A charm of hummingbirds has descended on a wall in Palo Alto. The latest mural by renowned street artist Kelsey Montague, the artist behind the famous #whatliftsyou wings and Taylor Swift’s butterfly mural, opened to the public Thursday, Sept 14. Located in the heart of the city’s downtown area, this bright, joyous, colorful piece of public art is a gift to the community by a local business.
To celebrate 20 years as a Bay Area business, SkinSpirit — a skin clinic or “medspa” that was founded in Palo Alto in 2003 by a local entrepreneur Lynn Heublein and Stanford plastic surgeon Dr. Dean Vistnes — commissioned the mural at its flagship Palo Alto location.
At the unveiling of the mural, Victoria Voorhees, head of marketing communications, said, “the mural is our gift to the community. It’s a piece of public art that everyone can enjoy.”
The mural is a way to thank the community, employees and clients for their support over the last two decades. She said getting permission for the public mural from the city’s arts council was a straightforward process. The only guidelines were — no logo and no branding.
The mural is on the side wall of the clinic, at 701 Emerson St., Palo Alto.
With small cans holding different colors strewn on the ground, Montague perched up on a ladder lift to add blue color to one of the wings of over a dozen hummingbirds sketched out a day before the opening. She describes the birds as “beautiful, bright and happy.”
Deftly painting their long beaks and multiple feathers, Montague turned a nondescript wall into a work of art using simple store-bought outdoor paints, some acrylics, and paint pens for details, in under three days. “I love being a part of something that is giving back to the community and this is just a really cool community,” she added.
Choosing murals as an art form wasn’t intentional for Montague. It developed organically when she was living in New York and started doing it for local businesses. Her sister Courtney joined her to look after the business side and then things took off.
Talking about her creative process, that developed over 10 years of painting more than 300 murals in the U.S. and all over the world, Montague said she always wanted to paint hummingbirds and this project gave her the perfect opportunity.
“I have a bunch of crazy ideas, but the idea of hummingbirds and a hummingbird feeder as an interactive component was perfect for this,” she said. “They are all different and unique. Look at people — we’re all unique. It’s all about uplifting and supporting that. You just kind of love that inner beauty and it was great to add the hummingbirds into that concept.”
Montague’s website has a map of the locations of all her murals. “I love uplifting people. I love doing stuff that is positive,” she added.
Montague likens her work to a gift for someone. “So when you come across it, it’s like you know it’s for you and you like sharing that and sharing memories and bringing families to come out and interact. Just having someone smile is for me the most beautiful thing,” she said. “Life can be hard. Take a photo and be social. Be physically there and share a smile.”

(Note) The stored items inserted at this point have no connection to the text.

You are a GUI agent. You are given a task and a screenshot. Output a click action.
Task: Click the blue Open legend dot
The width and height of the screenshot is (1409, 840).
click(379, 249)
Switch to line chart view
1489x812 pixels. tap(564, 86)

This was her first trip to Palo Alto as an adult, she said. Montague expressed pleasant surprise that the city is not as fast-paced as she had imagined. “This is a moving and shaking part of the world. I was really excited. I don’t think I was expecting such a beautiful, quiet place giving almost-like-a-village feeling. It’s like there is a canopy of trees. Everyone is so nice,” she said.
Quite impressed with the city, Montague said, “You can feel the creative energy here. It also just feels kind of calming.” As for the mural, she’s happy with it “because there are a lot of bright colors. And working with them now I definitely understand. It’s gorgeous here. I’m obsessed with the trees.”

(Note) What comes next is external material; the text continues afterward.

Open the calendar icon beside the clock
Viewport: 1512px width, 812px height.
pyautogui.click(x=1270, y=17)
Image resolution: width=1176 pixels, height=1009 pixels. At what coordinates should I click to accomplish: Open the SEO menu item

She said she was glad Palo Alto is not like Colorado, where she had to brave challenging weather conditions to paint a 100-foot-long mural. She has made a seven-story-high mural in Poland.
Acknowledging the way technologies like AI are changing the world, Montague said, “No matter what’s happening, if there is a way for me creatively to still bring people under the moment, it’s rewarding.”
She comes from a family of artists on her mother’s side. “I could draw on a wall. I could draw all day, every day.”
For her, it’s always been about “the community.”
She said, “That’s why I have been able to do so much all over the US and all over the world because for me this is about people. What will resonate with the community, the colors, the imagery, anything hidden there, the whole subject matter. So, for me it’s really about catering to that and drawing for the community.”
Talking about the mural at the opening, Dr. Vistnes, said the mural was beautiful and true to the spirit of the community. It’s all about “efficacy and value,” he added. The location of the mural has high traffic and visibility. “It’s been a blessing to have a place like this here in Palo Alto and to grow as a company,” he said.
Cara Fonteyne, who is associated with SkinSpirit, said the mural was a nice surprise to her. “I love it! I really love it. I love the message that it sends. I think it really embodies who we are as a company and it speaks for Palo Alto, too,” she said.
SkinSpirit’s “medspa” concept blends medical aesthetics with spa-like luxury and service. The business has nearly 40 locations (10 in the Bay Area) and 500 employees across the U.S.
Montague loves that once the public piece of art is created, she is gone. It’s everyone else’s. It becomes their piece.